Lunch: Chik’n Stir Fry

Directions

  1. Begin by making your brown rice. I always like to make extra rice to have on hand, but for this recipe, we’ll need 6 cups total of COOKED rice. If you have an instant pot or rice cooker, you can use a 2:1 ratio of water to rice (e.g. 6 cups of water to 3 cups of dry rice). 

  2. Place your soy curls into a container or large bowl and cover them with boiled water so they are completely submerged. Let them sit for 10 minutes. 

  3. While the soy curls are soaking, prep all your veggies for the stir fry.

  4. Combine all the "Sauce Ingredients" in a bowl and stir well to combine.

  5. When the soy curls are done soaking, drain the water and place them inside of a kitchen towel. Squeeze the towel until most of the excess water has drained out.

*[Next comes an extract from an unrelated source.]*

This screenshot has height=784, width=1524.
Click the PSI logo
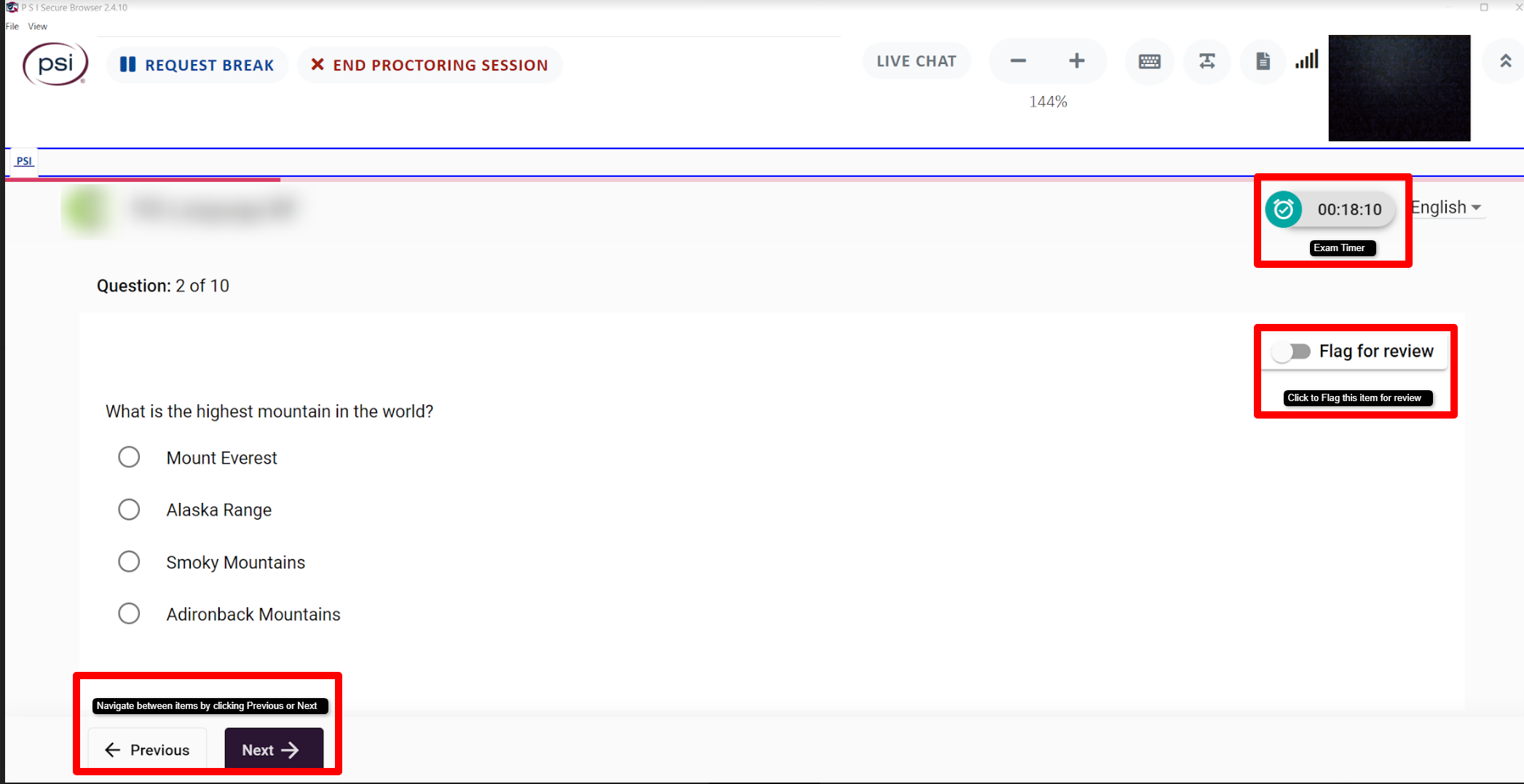(55, 64)

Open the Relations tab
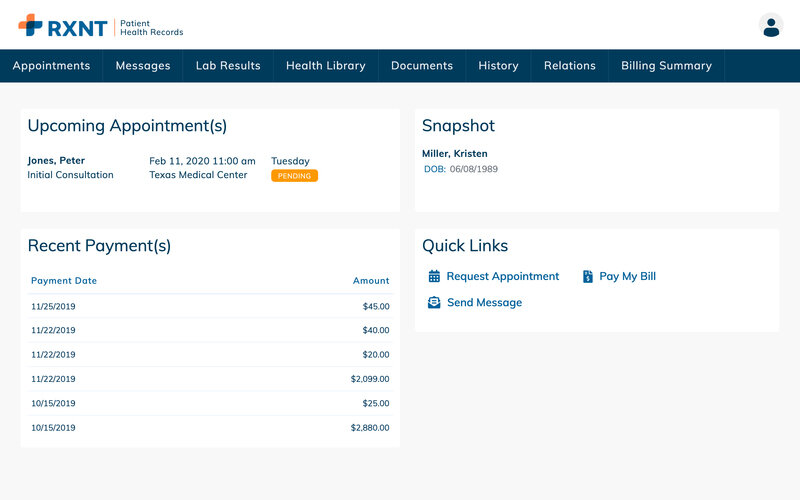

  6. Add the sliced onion and a little water to a non-stick sauté pan and sauté on medium heat until lightly browned. Add the garlic and white part of the chopped scallions, and continue to sauté for an additional minute.

  7. Add the bell peppers to the pan and stir to combine, adding a small amount of water if needed to prevent sticking. Saute for about 5 minutes.

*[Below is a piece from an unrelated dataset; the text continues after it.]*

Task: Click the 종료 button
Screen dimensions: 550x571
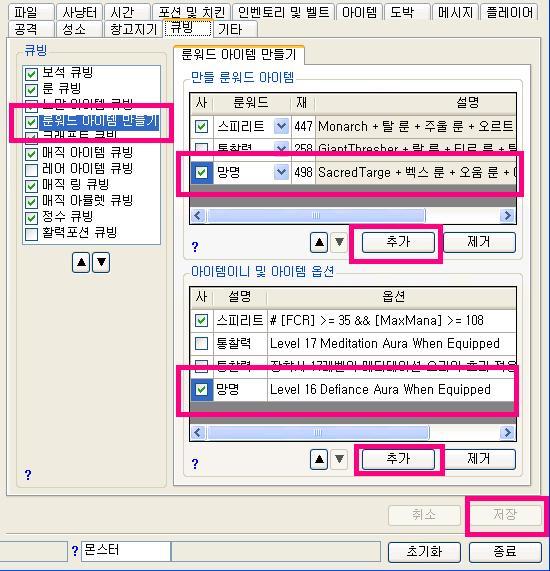Action: (x=505, y=552)
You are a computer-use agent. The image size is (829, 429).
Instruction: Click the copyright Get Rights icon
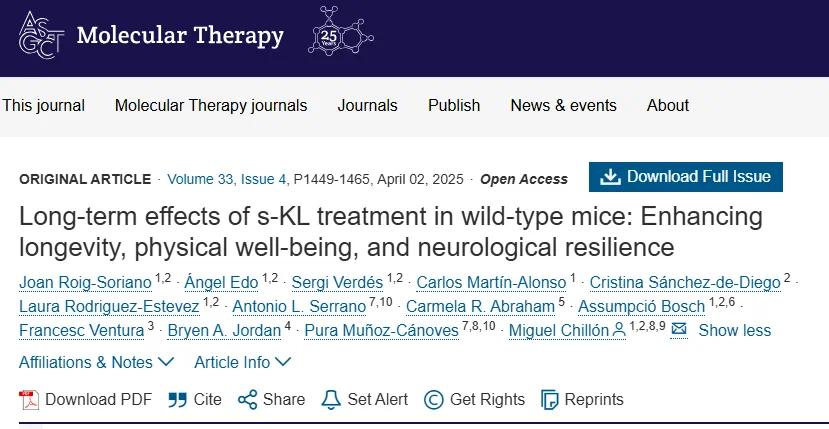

  8. Now is a good time to start cooking your soy curls. Place them inside an air fryer basket and cook at 400°F (200°C) for 7-10 minutes. They should be crispy and slightly browned on the outside, but not completely hard. Check them after 5 minutes. 

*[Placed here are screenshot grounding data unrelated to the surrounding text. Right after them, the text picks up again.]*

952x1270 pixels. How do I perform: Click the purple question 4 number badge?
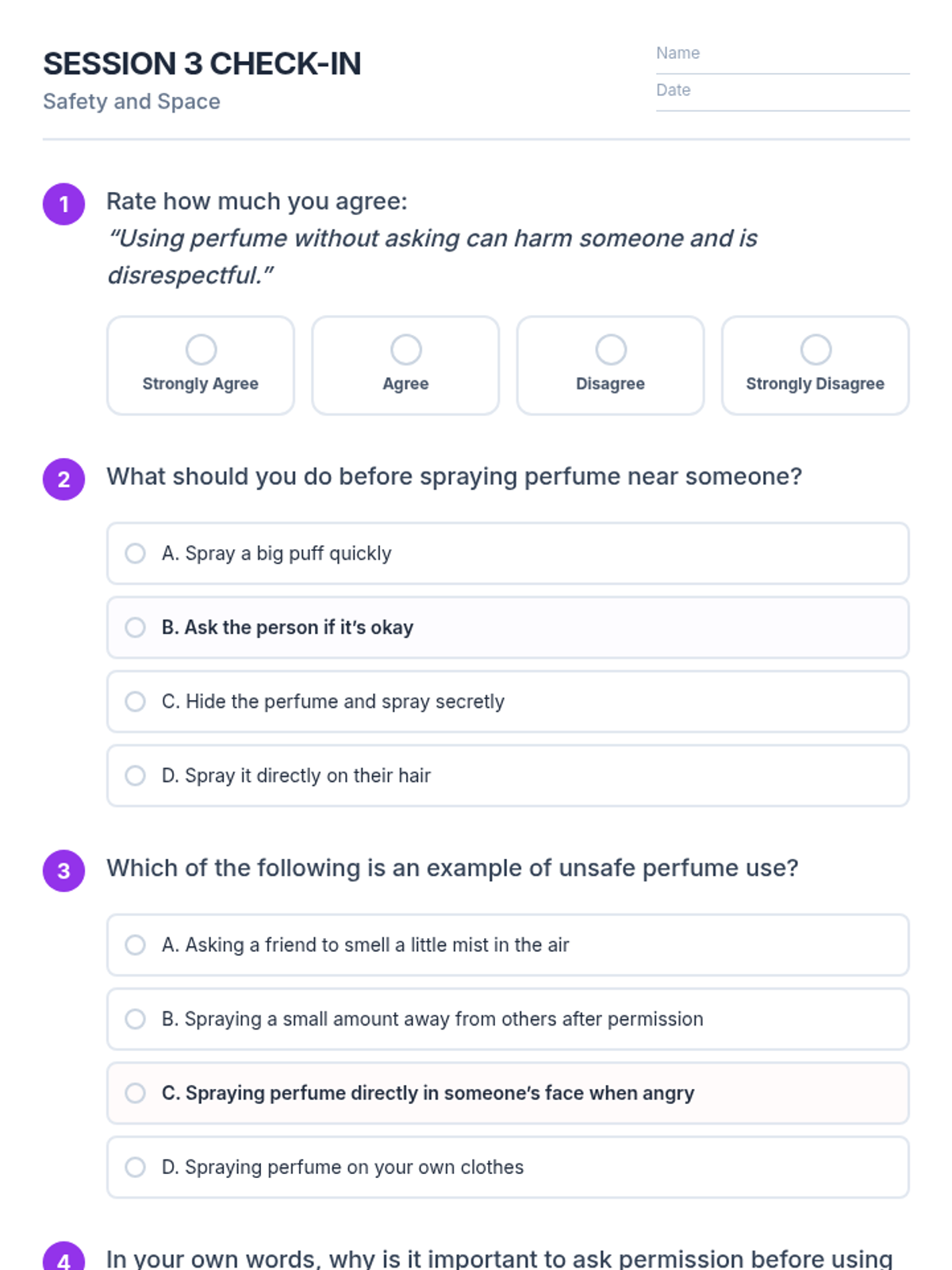click(x=63, y=1257)
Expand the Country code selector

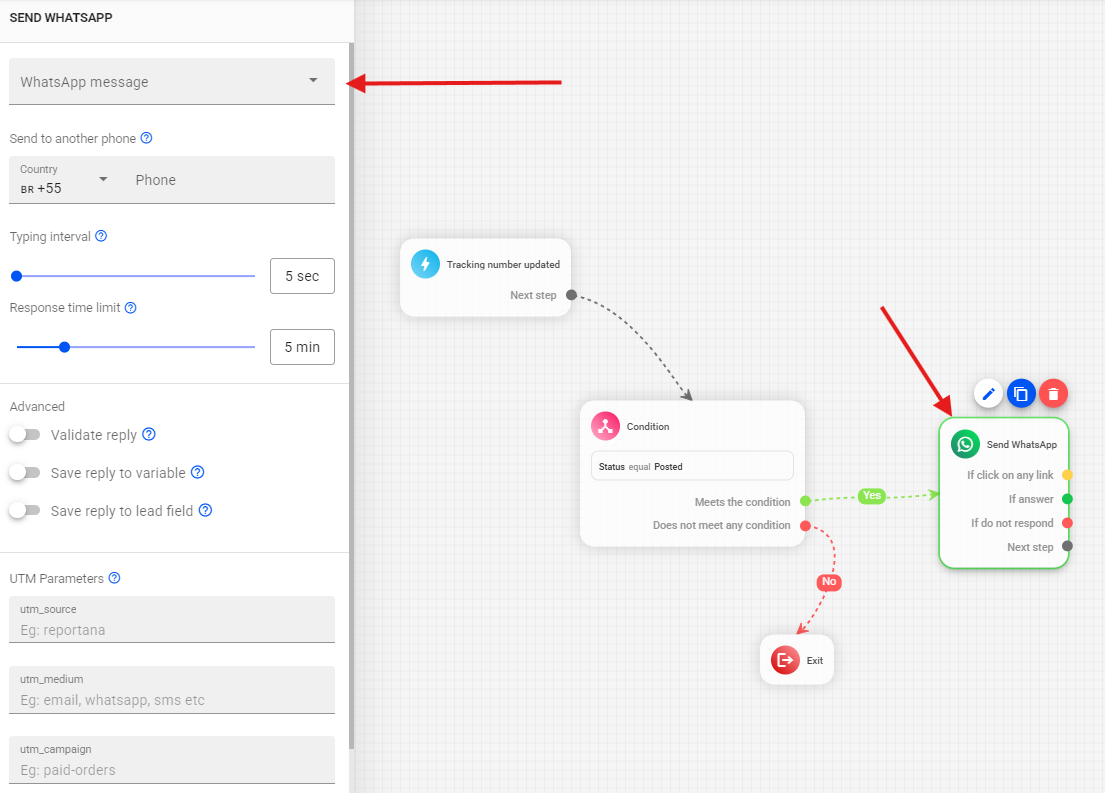(x=65, y=180)
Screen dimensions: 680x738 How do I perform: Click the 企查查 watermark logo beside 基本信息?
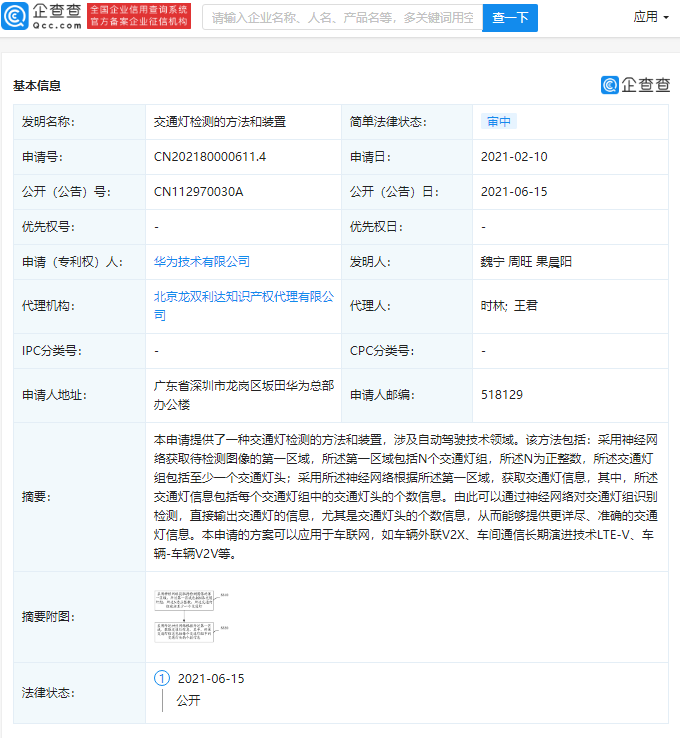pos(635,85)
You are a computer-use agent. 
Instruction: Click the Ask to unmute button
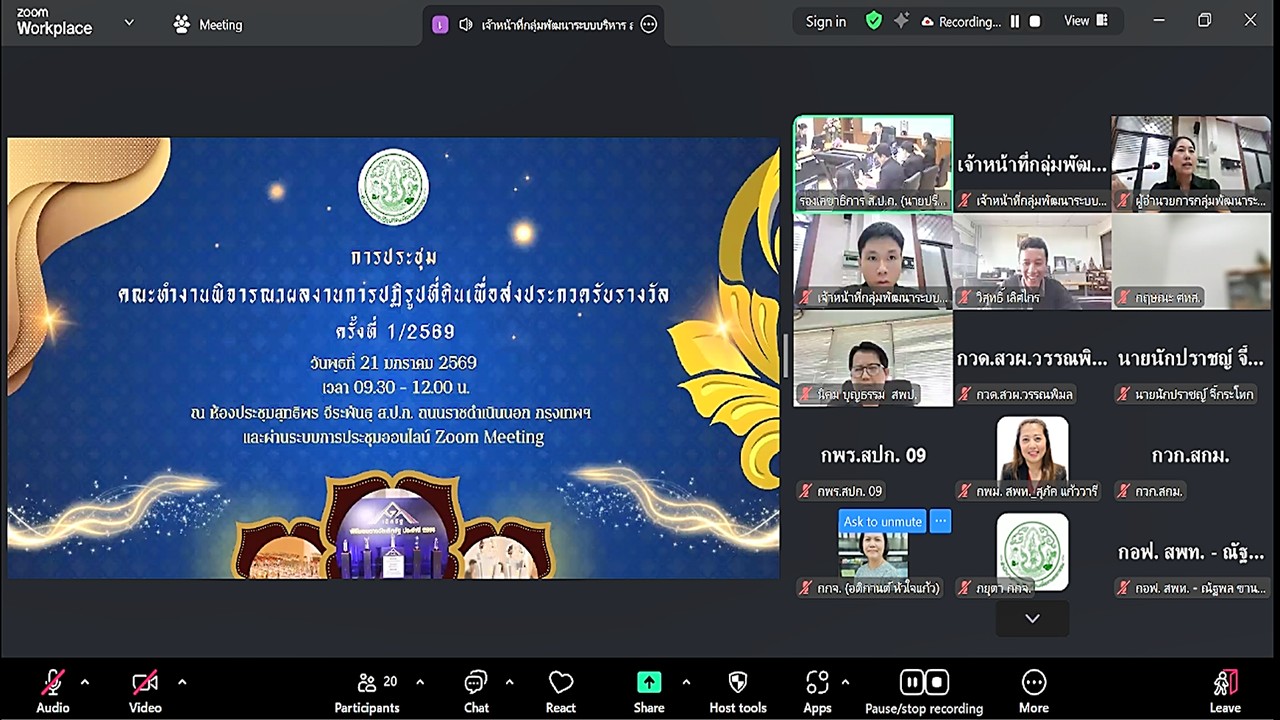click(881, 521)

  9. When the peppers have begun to soften, add the broccoli and cover the pan completely. Cook for about 5-7 minutes until broccoli is fork-tender but still bright green.

  10. Add the prepared sauce to your pan of veggies and raise the heat back to medium. Stir to combine until the sauce has thickened (only about 1 minute.)

  11. Once the soy curls are done in the air fryer, stir them into the veggies and sauce.

  12. Add the spinach to the stir fry and cook until it wilts.

  13. Portion your rice and the chik’n stir fry into 4 equal portions. Top each portion with an equal amount of the reserved green scallions.

Nutrition highlight

The sauce for this stir fry includes miso. Miso is a fermented food which makes it a great probiotic-rich food source. Probiotics are great for our gut health. They make food easier to digest, and research shows that fermentation helps break down and destroy anti-nutrients, which are natural compounds in foods that can interfere with nutrient absorption.